Interview d’une directrice dans la tourmente...

What’s up Doc. Vous êtes accusée de harcèlement par un médecin de votre établissement. Qu’est est-il ?

Catherine Latger. Le sujet est plus large que cela et dure maintenant depuis plusieurs années. Je suis arrivé dans cet établissement en 2012 et lui a été nommé président de la CME en 2015. Comme beaucoup d’établissements, nous avons du affronter un plan de retour à l’équilibre et les problèmes avec ce chef de service se sont cristallisés autour de ce plan. Il s’est isolé alors que nous avons réussi à relancer l’établissement grâce à l’activité. Mais lui est resté dans l’obstination, et s’est vécu comme une victime. Alors que dans les faits, c’est l’inverse qui s’est passé. Le CHSCT a lancé une enquête en septembre 2018, concernant le service de ce médecin. Au cours de cette enquête, deux médecins sont venus me demander la protection fonctionnelle, que je leur ai accordé. Il n’y a pas eu de plaintes, j’estime que c’est dû à la peur qu’ils ont ressenti. En avril 2019, du fait de son attitude belliqueuse, les membres de la CME ont démissionné. Finalement, pour apaiser la situation, il a accepté de démissionner de son poste de président de CME en mai 2019. Par ailleurs, pour des raisons uniquement professionnelles, je l’ai démis de ses fonctions de chef de pôle en mars 2019. Il se présente comme une victime d’un système alors que dans les faits c’est tout l’inverse qui se passe.

WUD. Dans l’article du Parisien, on vous reproche également d’avoir choisi un appartement dans le parc privé plutôt que de reprendre l’appartement de fonction, ce qui a occasionné des frais dispendieux ?

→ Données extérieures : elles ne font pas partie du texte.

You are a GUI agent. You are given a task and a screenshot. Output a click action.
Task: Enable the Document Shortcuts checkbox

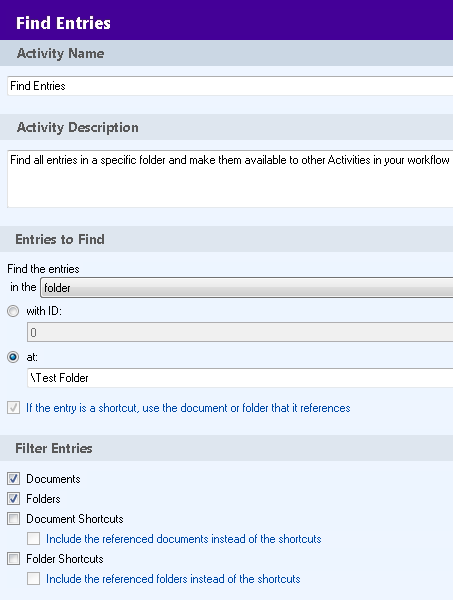pyautogui.click(x=13, y=519)
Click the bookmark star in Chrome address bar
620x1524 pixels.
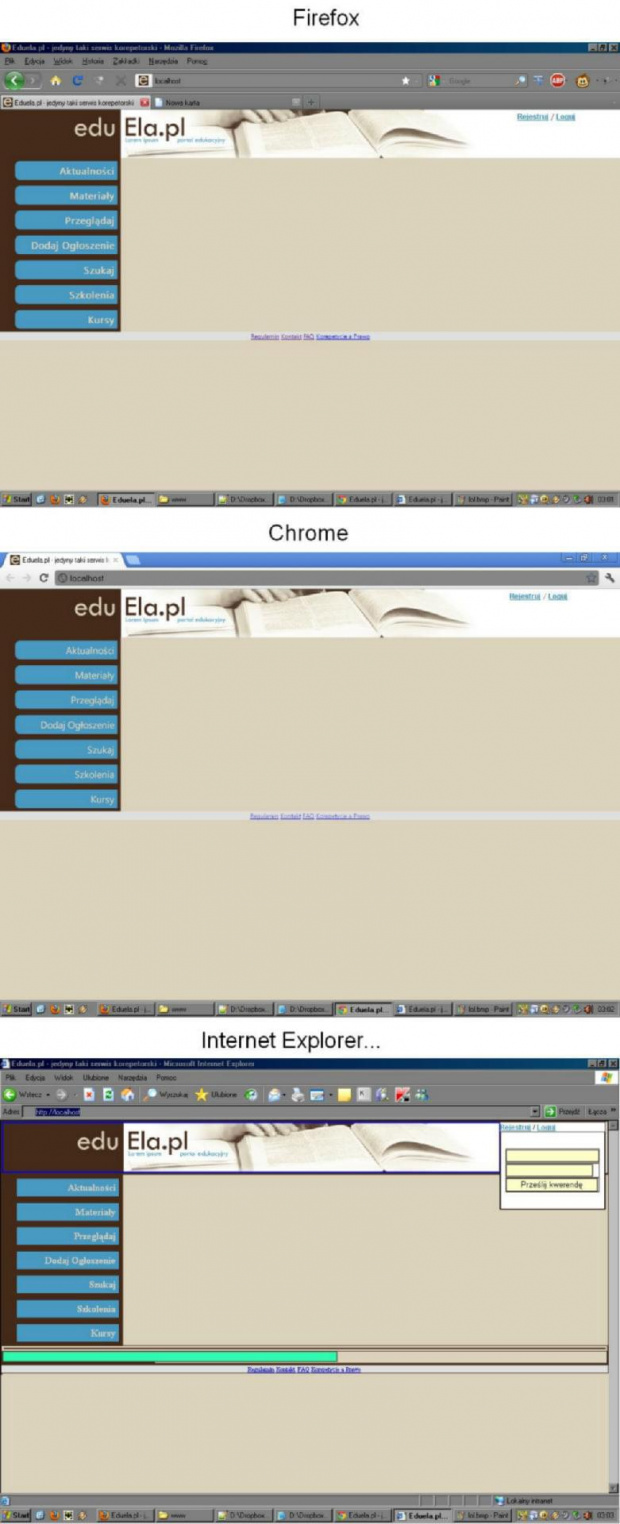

C. L. Quand j’ai été nommé en 2012, j’ai visité les locaux de logement de fonction et j’ai pu constater la vétusté des lieux : toiture, ventilation, plomberie… Les travaux étaient importants, de l’ordre de 300 000 euros. Il était tout à fait improbable d’engager de telles sommes, j’en ai d’ailleurs référé au président du conseil de surveillance qui n’est autre que le maire de Courbevoie. D’ailleurs, dans le même bâtiment où se trouvait les appartements de fonction, étaient aussi installés des consultations qu’il a fallu déménager en 2013, du fait de la vétusté du bâti. Ironie de l’histoire : les consultations déménagées étaient celles du chef de service qui m’accuse !!

WUD. Comptez-vous entamer des procédures suite à la publication de cet article ?

C. L. Nous avons dénoncé les méthodes de votre confrère du Parisien, qui nous a contacté deux heures avant la publication de son papier. Nous étudions toutes les voies de droit pour la manifestation de la vérité. Par ailleurs, l’article en question mentionne des plaintes dont nous n’avons pas encore connaissance, mais nous sommes sereins sur le fond.

WUD. Quelle est la situation du médecin qui vous accuse actuellement ?

C. L. Il fait actuellement l’objet d’une procédure contradictoire afin qu’il ne poursuive pas ses fonctions de chef de service. Cette procédure a débuté avant la publication dudit article et elle a été initiée par la communauté médicale, mais c’est maintenant à la direction de prendre une décision. Nous verrons dans les jours prochains ce que nous décidons, mais nous dissocions cette affaire de la publication de l’article du Parisien.